## WHAT YOU HAVE TO DO
List each line of the entries below that contains the word "dimensions".

## INFORMATION SUPPLIED
* begin *
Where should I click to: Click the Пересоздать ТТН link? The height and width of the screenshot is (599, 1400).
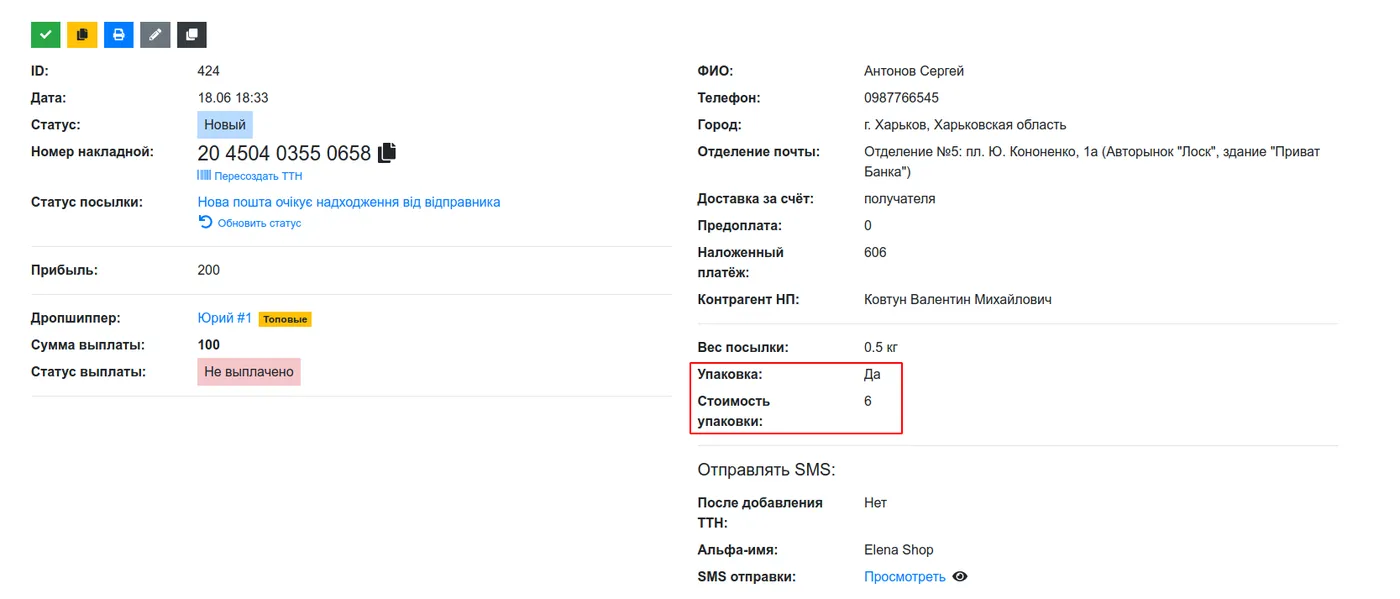258,176
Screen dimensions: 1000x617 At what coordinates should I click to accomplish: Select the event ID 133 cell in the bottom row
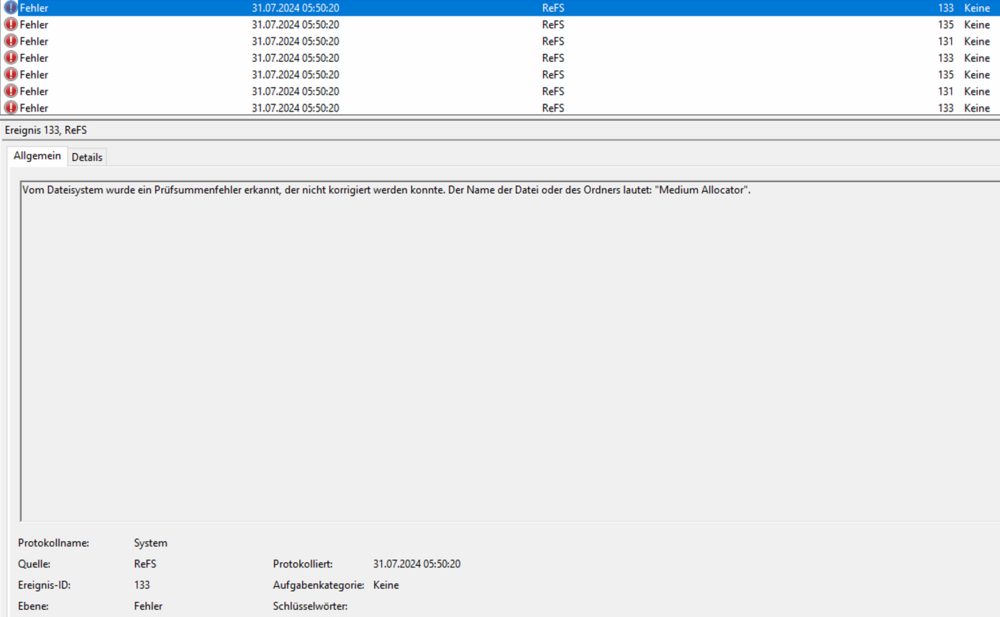point(945,108)
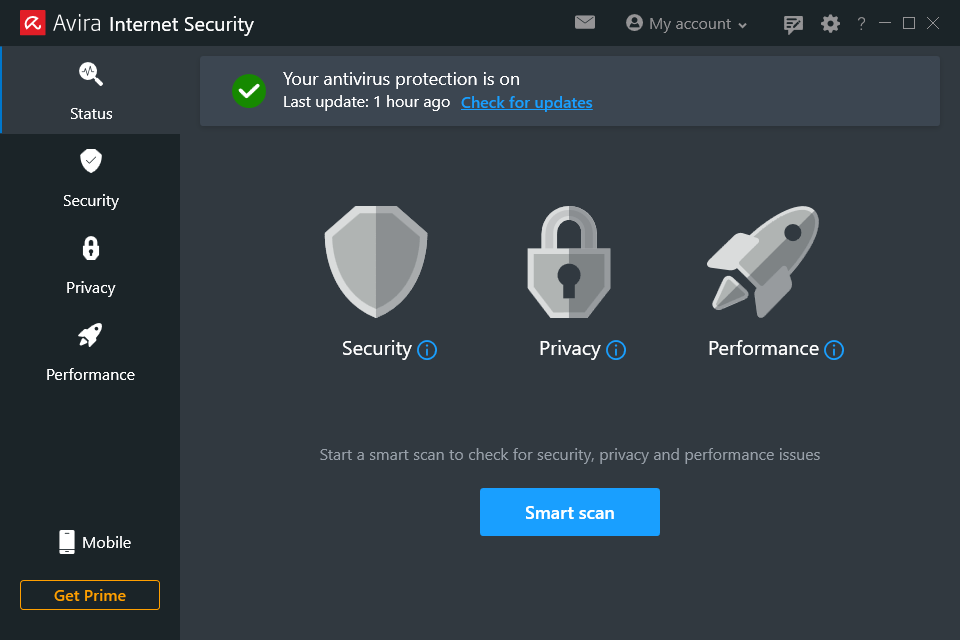Show info about Privacy category
Screen dimensions: 960x640
point(616,350)

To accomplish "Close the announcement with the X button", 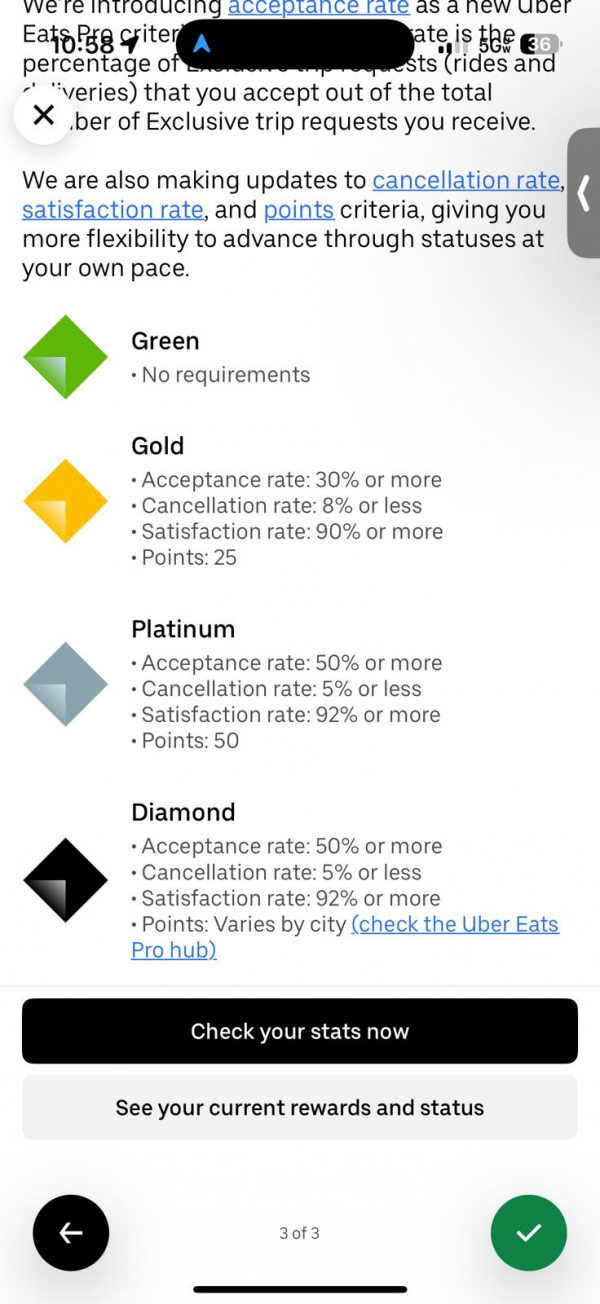I will pos(43,115).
* end *
## RESPONSE
Screen dimensions: 1000x617 At what coordinates should I click to accomplish: Select the event ID 133 cell in the bottom row
Screen dimensions: 960x640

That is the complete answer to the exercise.